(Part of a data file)
··········

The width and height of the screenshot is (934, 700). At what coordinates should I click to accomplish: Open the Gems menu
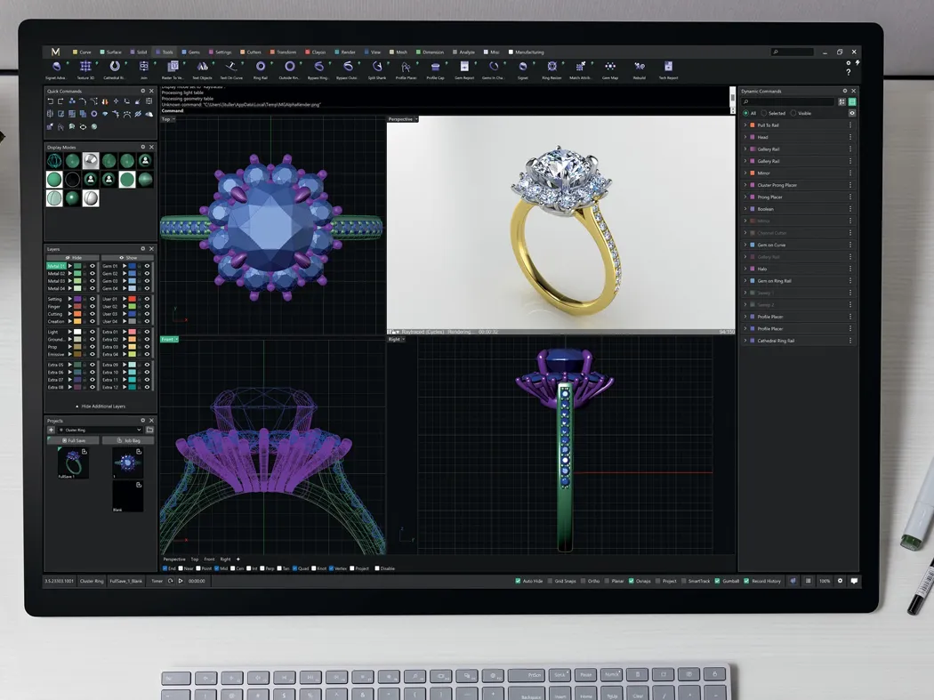click(x=191, y=52)
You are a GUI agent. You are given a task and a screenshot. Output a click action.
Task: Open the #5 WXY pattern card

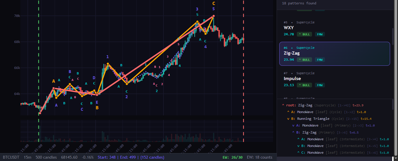coord(335,28)
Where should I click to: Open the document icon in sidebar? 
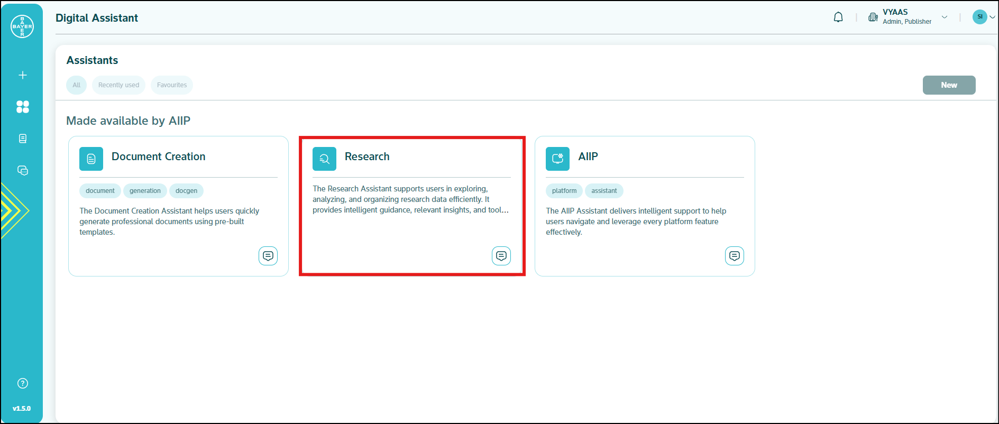[23, 139]
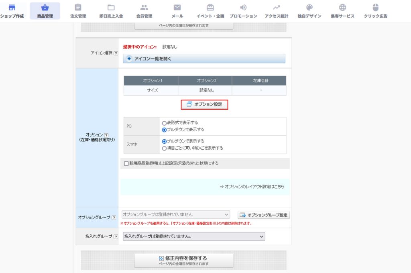Open the ショップ作成 shop icon
The width and height of the screenshot is (411, 273).
coord(12,8)
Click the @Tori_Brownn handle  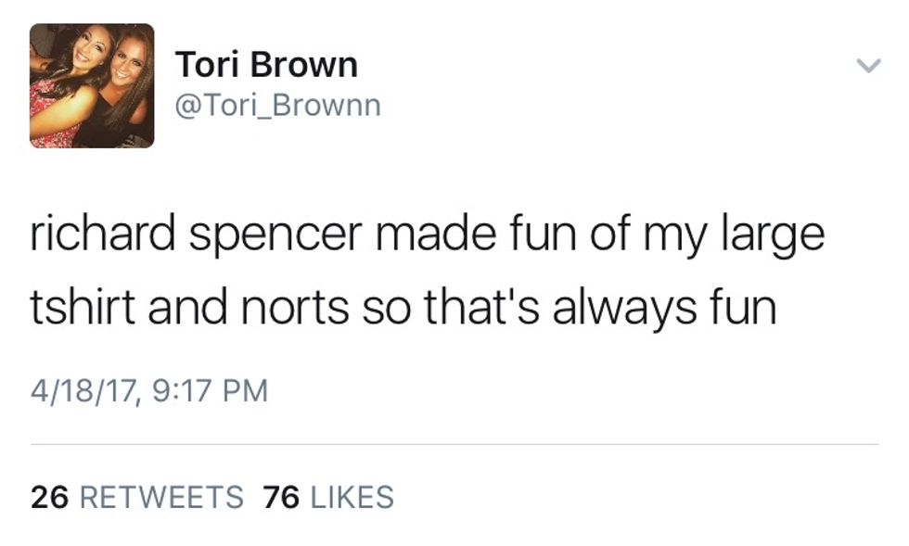pyautogui.click(x=277, y=106)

··········

#### [Goal of the exercise]
Copy the entries word for word from the start through the line containing "coord(335,28)", leaving out the pictures.

#### [Finished task]
The width and height of the screenshot is (934, 700). At what coordinates should I click to accomplish: Open the Gems menu
click(x=191, y=52)
You are a GUI agent. You are given a task and a screenshot. Output a click action.
Task: Open the #5 WXY pattern card

coord(335,28)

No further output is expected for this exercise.